For the first question, the authors found that baseline frailty status did not influence the beneficial effect of physical activity on the incidence of major mobility disability. Rather, the LIFE intervention was equally effective in reducing major mobility disability among both frail and non-frail people. This is an important point for clinicians to take away, because we may sometimes have concerns about the safety or efficacy of prescribing exercise for our frail older patients. However, these findings suggest that we should not use frailty as a reason not to prescribe activity. Rather, we should prescribe physical activity to all of our older patients, regardless of frailty status.

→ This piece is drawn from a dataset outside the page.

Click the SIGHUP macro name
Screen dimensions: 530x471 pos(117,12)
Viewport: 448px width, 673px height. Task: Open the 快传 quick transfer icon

For the second question, the authors found that the effect of the physical activity intervention on preventing or delaying frailty was inconsistent and unconvincing. While one sub-measure of the frailty index improved, the overall risk of frailty as measured by the full frailty index did not differ between the physical activity and health education groups. This finding seems surprising given the clear and compelling effect of the LIFE intervention on reducing the risk of major mobility disability. Frailty generally precedes the downstream outcomes of disability and loss of independence in older persons, and frailty, as a measure of physiologic reserve, is often used to identify persons at high risk of adverse outcomes such as major mobility disability. For most patients, the value of preventing frailty rests on the assumption that preventing this intermediate outcome will prevent or delay disability (1). Interestingly, this analysis showing that the LIFE intervention did not prevent frailty was a post-hoc analysis conceived after the LIFE study was completed. However, it would have been quite logical for the LIFE team to assess the impact of LIFE on this measure of frailty before committing to the very resource-intensive full study. And yet this very logical approach of assessing the intermediate outcome of frailty as proof-of-concept would have been unfortunate, as we would have never learned of the highly beneficial effects of the LIFE intervention in preventing major mobility disability.

These findings raise a key, larger question: is frailty ready for a role as an intermediate outcome in geriatrics research? The use of frailty as an intermediate outcome has considerable appeal, as studies focused on frailty often require less time and expense than studies focused on the more downstream outcome of disability. The frailty measure used in this study represents just one of several commonly-used measures. Yet the results of smaller previous studies examining the impact of physical activity on other frailty measures have also shown inconsistent results (7, 8). We know that current measures of frailty are highly effective in predicting the risk of poor outcomes. However, the findings from this and previous trials suggest that as currently defined, these frailty measures may not yet capture the core feature of decreased physiologic reserve in a way that can be used as a meaningful intermediate outcome.

Our understanding of the basic mechanisms of frailty is continuing to evolve (1). As this understanding grows, frailty may play an increasingly important role as an intermediate outcome that can elucidate the basic mechanisms by which physical activity improves mobility and functioning among older adults. In the meantime, a continued focus on patient-centered outcomes that directly correspond to improved quality of life for patients – such as mobility and function – is warranted. We thus argue that for now, frailty remains a powerful predictor of patient-centered outcomes, but is still not ready for a role as a full-fledged outcome measure in geriatrics research.